Maayan Slama said she came to the square to pay her last respects and to make it clear to the world that “we can’t take it anymore.”
“Today made the hard truth even sharper: There is no more time,” she said. “They went in there alive and came out dead.”
Shiri Molot said today was a “microcosm of all the grief that has happened until now.”
“I’m not mourning only these four. They echo out to everything else in this whole insane situation — the rest of the hostages, the civilians killed, the soldiers killed, the evacuees, all of it.”
Chen called out Jewish leaders and organizations, including the Conference of Presidents of Major American Jewish Organizations, which is in the midst of a leadership mission to Israel, as well as the pro-Israel lobby AIPAC, for what he called their insufficient efforts on behalf of the hostages.
“How much do we hear their voices?” he said. “It’s not enough to say, ‘Oh, we give money.’”
Chen said that if there was one figure the hostage families could look to for intervention, it was President Donald Trump. He said that sentiment did not “reflect well on the Israeli government.” And he added that Hamas seems to see the abduction of U.S. citizens as a strategic advantage rather than a deterrent.

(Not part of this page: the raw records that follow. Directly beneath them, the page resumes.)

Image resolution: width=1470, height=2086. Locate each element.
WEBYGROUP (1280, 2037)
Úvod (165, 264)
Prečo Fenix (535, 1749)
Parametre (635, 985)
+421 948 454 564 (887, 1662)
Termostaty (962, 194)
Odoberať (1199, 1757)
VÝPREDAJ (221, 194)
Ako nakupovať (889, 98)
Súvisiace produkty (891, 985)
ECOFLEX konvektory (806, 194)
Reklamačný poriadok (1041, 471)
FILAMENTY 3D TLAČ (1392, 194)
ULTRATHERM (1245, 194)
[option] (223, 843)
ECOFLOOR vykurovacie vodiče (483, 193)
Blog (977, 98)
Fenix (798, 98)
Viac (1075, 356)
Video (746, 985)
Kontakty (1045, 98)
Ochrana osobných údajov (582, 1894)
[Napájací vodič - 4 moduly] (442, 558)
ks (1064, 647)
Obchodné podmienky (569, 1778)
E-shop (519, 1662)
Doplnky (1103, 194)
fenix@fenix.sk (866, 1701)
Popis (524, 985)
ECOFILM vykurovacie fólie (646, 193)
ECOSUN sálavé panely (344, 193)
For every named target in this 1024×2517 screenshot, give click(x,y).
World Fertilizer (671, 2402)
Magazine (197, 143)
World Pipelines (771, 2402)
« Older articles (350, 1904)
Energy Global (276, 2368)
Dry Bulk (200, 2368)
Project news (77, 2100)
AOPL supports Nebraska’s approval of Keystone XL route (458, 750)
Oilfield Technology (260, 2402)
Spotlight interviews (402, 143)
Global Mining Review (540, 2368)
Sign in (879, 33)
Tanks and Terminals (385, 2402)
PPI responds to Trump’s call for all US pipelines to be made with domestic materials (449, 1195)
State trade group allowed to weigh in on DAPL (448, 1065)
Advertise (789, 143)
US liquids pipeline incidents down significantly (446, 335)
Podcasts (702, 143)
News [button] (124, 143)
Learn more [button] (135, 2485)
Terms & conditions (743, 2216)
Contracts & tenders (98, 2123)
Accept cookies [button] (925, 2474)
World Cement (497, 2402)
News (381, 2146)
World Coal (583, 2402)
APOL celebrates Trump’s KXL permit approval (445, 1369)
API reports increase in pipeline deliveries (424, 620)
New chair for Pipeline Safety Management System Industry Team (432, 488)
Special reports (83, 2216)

“Hamas viewed them as an asset, not a liability,” Chen said. “Knowing that terrorist organizations can leverage hostage-taking should be very concerning for any US citizen traveling abroad.”
Some people in the square felt that the day’s tragic news also offered a measure of closure.
“I guess at least now we know,” said Nataly Peleg. “I think it would have been so much worse if we would have remained in limbo. I would never be able to stop thinking about them, wondering if they were alive or dead, or maybe that Shiri was dead and the boys were being raised as Muslims. The questions could have haunted us forever.”
A few minutes’ walk away, in front of the Tel Aviv military headquarters known as the Kirya, a very different scene unfolded, where protesters chanted slogans such as “All of us are hostages, don’t kill us,” to the beat of drums.
Or Baruch, one of the protesters, held a sign featuring an image of Israeli hostage Hisham al-Sayed with a yellow ribbon and the number 3,604, representing the number of days al-Sayed has been in Hamas captivity since entering Gaza of his own accord in 2015. Al-Sayed is scheduled to be released on Saturday along with five other living hostages.
Baruch said it was more important for him to be at the Kirya protesting than around the corner mourning.
“This is where I can have the most influence,” he said. “People see that we’re not giving up the fight.”